I have never met Sue, but her letter made me wish I had. She had reason to be bitter but wasn’t.
Sue wanted children—four of them. Instead, in her first six years of marriage, she had four miscarriages. The fifth pregnancy was problem-free. Sue was going to have this baby!
And she did. Baby Robby was born. With Down syndrome.
The doctor was frank: Robby would never be able to feed himself, tie his shoes, or go to school. Sue sat by Robby’s crib and sobbed for hours.
Her husband went for takeout and never returned—heartbreak times two: disabled baby and deserter husband.
Lots of rough days came. But so did good ones. Robby had cognitive and physical limitations, but contrary to the doctor’s prognosis, he fed himself, tied his shoes, and went to school. And he had a beautifully sweet disposition.
“It would have been nice,” Sue wrote, “having normal children and a husband by my side as they grew up and I grew old.
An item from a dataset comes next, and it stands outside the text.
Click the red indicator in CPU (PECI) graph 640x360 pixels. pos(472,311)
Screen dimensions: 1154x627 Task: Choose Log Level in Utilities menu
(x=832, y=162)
I didn’t get the life I’d hoped for, but I can tell you without reservation that if I could trade the life I have for the one I thought I wanted, I’d pass. I wouldn’t trade a single day I’ve had with Robby for a lifetime of my youthful dreams. God knew what Robby needed—me. And he knew what I needed—Robby. He has given me more than I could have ever imagined.”
Like Sue, you may have traveled seemingly endless stretches of rough road. But though it seems the agony will last forever, it won’t. One of these days, the road will turn, and the scenery will change.
The apostle Paul wrote: “[God] is able to do immeasurably more than all we ask or imagine” (Ephesians 3:20).
Warning: the word in that sentence that may give you the most trouble is “more.” God’s “more” may be a welcomed add-on to your request. Or maybe not. His “more” may be something different than what you asked for—perhaps so different that you can only see it as rejection.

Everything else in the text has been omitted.